STATED EXERCISE 1: According to the blog excerpt below about the writer's year, between which two places did the writer drive?
STATED EXERCISE 2: Write a continuation of the blog excerpt below about the writer's eventful year, starting after its final sentence.

PROVIDED TEXT:
—————

In blog form our life may look slightly impressive. Selling everything we own and driving across the continent? If I were reading that about someone I would think, “Wow. That is freaking awesome.” But in real life? It doesn’t feel that way. It just feels like, “Meh. That’s, ya know, just what we did. Whatever.”

 

I meet new people and they want to know all about me, they ask me question after question, and even though I purposefully try to downplay it, it still comes across sounding “cool”. “Wow, your life is so interesting”, people say to me all the time. And I laugh and smile and look at the floor insisting, “Really, it’s not”.

 

Until this year. This year, no matter how much I try to pretend like it’s no big deal, life has been amazing. Leaving Church, starting house church, selling everything we own, driving from Georgia to Western Canada, God providing for us a million times over, returning to Church. It’s kind of a lot to take in, honestly.

—————

EXTRACTED INFORMATION:
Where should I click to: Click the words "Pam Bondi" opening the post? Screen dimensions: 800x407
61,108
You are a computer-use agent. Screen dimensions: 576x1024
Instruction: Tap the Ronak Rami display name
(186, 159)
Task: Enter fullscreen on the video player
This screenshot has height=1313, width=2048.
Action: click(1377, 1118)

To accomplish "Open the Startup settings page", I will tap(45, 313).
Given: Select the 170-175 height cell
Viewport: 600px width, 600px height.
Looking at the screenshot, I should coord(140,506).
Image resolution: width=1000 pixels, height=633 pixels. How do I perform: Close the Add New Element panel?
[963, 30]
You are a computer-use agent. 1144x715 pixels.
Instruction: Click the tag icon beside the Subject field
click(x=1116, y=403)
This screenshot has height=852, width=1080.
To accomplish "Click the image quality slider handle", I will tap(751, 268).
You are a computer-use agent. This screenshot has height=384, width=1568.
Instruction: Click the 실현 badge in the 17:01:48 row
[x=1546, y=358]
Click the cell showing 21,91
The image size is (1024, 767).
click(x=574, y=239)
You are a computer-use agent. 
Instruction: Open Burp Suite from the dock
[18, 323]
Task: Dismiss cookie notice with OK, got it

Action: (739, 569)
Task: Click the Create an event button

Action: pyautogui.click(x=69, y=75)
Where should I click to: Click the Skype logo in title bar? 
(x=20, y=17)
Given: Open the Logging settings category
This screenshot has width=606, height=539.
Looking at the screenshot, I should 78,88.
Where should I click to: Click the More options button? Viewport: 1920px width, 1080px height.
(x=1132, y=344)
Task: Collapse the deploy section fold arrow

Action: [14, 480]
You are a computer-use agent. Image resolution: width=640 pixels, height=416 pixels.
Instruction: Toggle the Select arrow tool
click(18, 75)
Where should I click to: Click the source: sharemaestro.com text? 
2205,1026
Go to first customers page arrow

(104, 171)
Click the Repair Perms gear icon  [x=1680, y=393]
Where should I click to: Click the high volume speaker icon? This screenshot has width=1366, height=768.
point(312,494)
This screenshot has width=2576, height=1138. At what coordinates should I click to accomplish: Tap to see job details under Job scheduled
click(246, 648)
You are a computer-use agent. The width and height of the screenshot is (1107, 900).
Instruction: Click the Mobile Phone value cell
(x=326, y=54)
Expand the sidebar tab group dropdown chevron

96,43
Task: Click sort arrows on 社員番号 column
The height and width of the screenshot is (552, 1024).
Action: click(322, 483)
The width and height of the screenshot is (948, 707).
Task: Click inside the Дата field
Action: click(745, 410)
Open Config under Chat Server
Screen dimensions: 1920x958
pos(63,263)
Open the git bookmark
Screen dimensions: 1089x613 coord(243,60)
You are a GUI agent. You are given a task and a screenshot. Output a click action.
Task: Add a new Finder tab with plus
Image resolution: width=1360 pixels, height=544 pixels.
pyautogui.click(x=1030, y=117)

—————

EXPECTED OUTPUT 1: From Georgia to Western Canada.

EXPECTED OUTPUT 2:
So I’ve been mostly blocking it out. Because if I look this year square in the face and focus on it, I want to freak out a little. I want to cry and lift my hands to God in praise. I want to believe and not doubt and trust. It seems insane that I’m not already doing that, but it’s true.

 

Half of the reason that I rarely sing in church is because if I dare open my mouth I’ll start crying. I might actually start bawling. And I’m holding it together just enough to want to avoid that. 

 

It’s the strangest thing, having God break you with kindness.  I’m more used to the other kind of faith – the one that comes through brokenness and surrender. But it’s like God has switched gears on me. He’s spent this last half year heaping so many gifts on my shoulders that the sheer weight of them is bringing me to my knees.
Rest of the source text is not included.